Direct numerical simulation of inertio-elastic turbulent Taylor-Couette flow

The flow physics of inertio-elastic turbulent Taylor-Couette flow for a radius ratio of 0.5 in the Reynolds number (Re) range of 500 to 8000 is investigated via direct numerical simulation. It is shown that as Re is increased the turbulence dynamics can be subdivided into two distinct regimes: (i) a low Re <= 1000 regime where the flow physics is essentially dominated by nonlinear elastic forces and the main contribution to transport and mixing of momentum, stress and energy comes from large-scale flow structures in the bulk region and (ii) a high Re >= 5000 regime where inertial forces govern the flow physics and the flow dynamics is mainly governed by small-scale flow structures in the near-wall region. Flow-microstructure coupling analysis reveals that the elastic Gortler instability in the near-wall region is triggered via significant polymer extension and commensurately high hoop stresses. This instability gives rise to small-scale elastic vortical structures identified as elastic Gortler vortices which are present at all Re considered. In fact, these vortices develop herringbone streaks near the inner wall that have a longer average life span than their Newtonian counterparts due to their elastic origin.
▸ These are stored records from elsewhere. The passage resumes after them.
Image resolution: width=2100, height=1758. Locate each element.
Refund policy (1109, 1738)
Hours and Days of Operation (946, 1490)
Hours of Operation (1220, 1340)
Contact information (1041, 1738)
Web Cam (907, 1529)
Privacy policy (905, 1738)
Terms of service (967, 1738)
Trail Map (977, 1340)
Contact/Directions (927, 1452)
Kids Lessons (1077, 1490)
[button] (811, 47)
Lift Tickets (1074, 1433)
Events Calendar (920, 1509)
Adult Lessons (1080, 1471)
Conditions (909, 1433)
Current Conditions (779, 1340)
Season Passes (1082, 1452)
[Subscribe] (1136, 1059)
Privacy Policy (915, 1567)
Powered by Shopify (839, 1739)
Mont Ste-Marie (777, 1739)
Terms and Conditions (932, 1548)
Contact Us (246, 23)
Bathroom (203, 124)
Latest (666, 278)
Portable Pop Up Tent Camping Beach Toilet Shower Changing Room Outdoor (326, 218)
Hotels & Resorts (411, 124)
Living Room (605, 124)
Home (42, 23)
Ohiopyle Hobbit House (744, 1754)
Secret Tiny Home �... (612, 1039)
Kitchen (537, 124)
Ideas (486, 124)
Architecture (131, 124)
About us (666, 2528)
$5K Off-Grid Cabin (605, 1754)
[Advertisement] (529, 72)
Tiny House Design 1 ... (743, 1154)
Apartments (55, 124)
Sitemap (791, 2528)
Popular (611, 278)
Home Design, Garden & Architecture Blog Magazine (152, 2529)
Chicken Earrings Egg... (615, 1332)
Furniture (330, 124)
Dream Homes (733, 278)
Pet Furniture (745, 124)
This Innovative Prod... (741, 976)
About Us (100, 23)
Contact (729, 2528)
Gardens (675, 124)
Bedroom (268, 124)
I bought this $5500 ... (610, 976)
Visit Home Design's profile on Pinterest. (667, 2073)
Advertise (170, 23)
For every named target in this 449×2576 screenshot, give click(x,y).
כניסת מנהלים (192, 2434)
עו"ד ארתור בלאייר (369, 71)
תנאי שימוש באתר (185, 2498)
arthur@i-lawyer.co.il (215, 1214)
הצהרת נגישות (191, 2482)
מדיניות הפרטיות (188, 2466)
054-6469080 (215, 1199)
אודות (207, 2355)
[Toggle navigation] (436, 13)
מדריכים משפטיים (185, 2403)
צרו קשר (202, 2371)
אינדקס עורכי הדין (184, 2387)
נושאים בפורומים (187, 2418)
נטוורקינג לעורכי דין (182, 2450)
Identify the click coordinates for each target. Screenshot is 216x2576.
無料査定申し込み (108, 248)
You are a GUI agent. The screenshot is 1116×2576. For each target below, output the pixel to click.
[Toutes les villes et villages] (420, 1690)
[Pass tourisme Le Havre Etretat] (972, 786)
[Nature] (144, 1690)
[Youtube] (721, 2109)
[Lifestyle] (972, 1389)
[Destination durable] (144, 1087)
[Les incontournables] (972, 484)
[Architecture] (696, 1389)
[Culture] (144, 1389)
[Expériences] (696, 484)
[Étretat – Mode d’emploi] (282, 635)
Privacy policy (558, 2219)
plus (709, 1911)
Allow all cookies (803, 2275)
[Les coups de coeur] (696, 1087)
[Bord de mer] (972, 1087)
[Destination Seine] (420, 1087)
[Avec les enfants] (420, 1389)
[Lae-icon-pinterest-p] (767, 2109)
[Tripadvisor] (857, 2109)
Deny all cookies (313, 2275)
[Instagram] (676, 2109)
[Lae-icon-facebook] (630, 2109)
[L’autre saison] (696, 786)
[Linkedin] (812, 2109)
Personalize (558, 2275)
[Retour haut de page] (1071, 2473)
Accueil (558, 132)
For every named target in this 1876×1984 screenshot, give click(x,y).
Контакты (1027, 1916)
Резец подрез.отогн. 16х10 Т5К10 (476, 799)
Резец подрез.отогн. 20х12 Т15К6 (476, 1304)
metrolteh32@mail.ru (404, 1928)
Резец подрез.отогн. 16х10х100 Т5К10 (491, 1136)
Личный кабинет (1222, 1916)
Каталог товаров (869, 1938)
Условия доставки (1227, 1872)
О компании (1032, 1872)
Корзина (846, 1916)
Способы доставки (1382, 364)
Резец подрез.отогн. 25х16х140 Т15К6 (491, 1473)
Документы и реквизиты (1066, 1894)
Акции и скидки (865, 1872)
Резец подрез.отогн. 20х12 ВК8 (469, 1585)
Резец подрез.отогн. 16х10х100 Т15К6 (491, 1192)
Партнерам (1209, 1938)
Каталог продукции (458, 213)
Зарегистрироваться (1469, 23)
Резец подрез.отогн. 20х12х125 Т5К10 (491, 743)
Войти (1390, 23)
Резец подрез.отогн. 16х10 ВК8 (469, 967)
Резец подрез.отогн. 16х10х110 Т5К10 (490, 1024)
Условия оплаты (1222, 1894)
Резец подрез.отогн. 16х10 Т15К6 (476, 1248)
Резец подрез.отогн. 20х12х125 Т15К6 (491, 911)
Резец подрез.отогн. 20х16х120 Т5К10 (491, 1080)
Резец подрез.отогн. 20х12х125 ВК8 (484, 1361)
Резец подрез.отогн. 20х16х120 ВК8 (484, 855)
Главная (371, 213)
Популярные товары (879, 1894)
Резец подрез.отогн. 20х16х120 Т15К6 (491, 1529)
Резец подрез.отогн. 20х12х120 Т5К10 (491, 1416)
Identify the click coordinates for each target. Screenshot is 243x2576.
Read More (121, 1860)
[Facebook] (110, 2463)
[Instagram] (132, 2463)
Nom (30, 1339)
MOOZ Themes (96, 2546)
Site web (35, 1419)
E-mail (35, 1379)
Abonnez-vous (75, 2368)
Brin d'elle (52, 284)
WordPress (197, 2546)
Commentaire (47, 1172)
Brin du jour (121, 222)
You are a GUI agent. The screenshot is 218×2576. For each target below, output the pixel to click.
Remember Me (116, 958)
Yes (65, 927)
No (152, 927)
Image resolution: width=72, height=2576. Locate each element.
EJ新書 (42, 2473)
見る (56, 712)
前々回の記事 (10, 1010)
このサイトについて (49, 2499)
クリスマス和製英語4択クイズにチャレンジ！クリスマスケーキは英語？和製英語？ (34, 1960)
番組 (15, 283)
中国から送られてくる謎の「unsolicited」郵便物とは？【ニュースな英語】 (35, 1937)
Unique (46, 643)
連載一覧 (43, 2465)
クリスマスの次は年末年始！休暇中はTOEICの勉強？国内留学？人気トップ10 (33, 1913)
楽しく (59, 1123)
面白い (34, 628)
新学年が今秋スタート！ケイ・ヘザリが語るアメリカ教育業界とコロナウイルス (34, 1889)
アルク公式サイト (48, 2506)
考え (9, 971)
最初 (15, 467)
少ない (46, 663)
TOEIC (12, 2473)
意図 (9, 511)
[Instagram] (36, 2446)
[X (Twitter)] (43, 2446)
Examination of the budgets of mean streamwise enstrophy, mean kinetic energy, turbulent kinetic energy and Reynolds shear stress demonstrates that increasing fluid inertia hinders the generation of elastic stresses, leading to a monotonic reduction of the elastic-related effects on the flow physics.

Automated summary

The flow physics of inertio-elastic turbulent Taylor-Couette flow with a radius ratio of 0.5 in the Reynolds number range of 500 to 8000 was investigated through direct numerical simulation. The study revealed two distinct regimes of turbulence dynamics as Reynolds number increases, with either nonlinear elastic forces or inertial forces dominating the flow physics in the low and high Reynolds number regimes, impacting the flow structures in the bulk and near-wall regions differently. Examination of the flow-microstructure coupling analysis showed the triggering of elastic Gortler instability in the near-wall region, leading to the formation of small-scale elastic vortical structures known as elastic Gortler vortices with longer average life span compared to their Newtonian counterparts.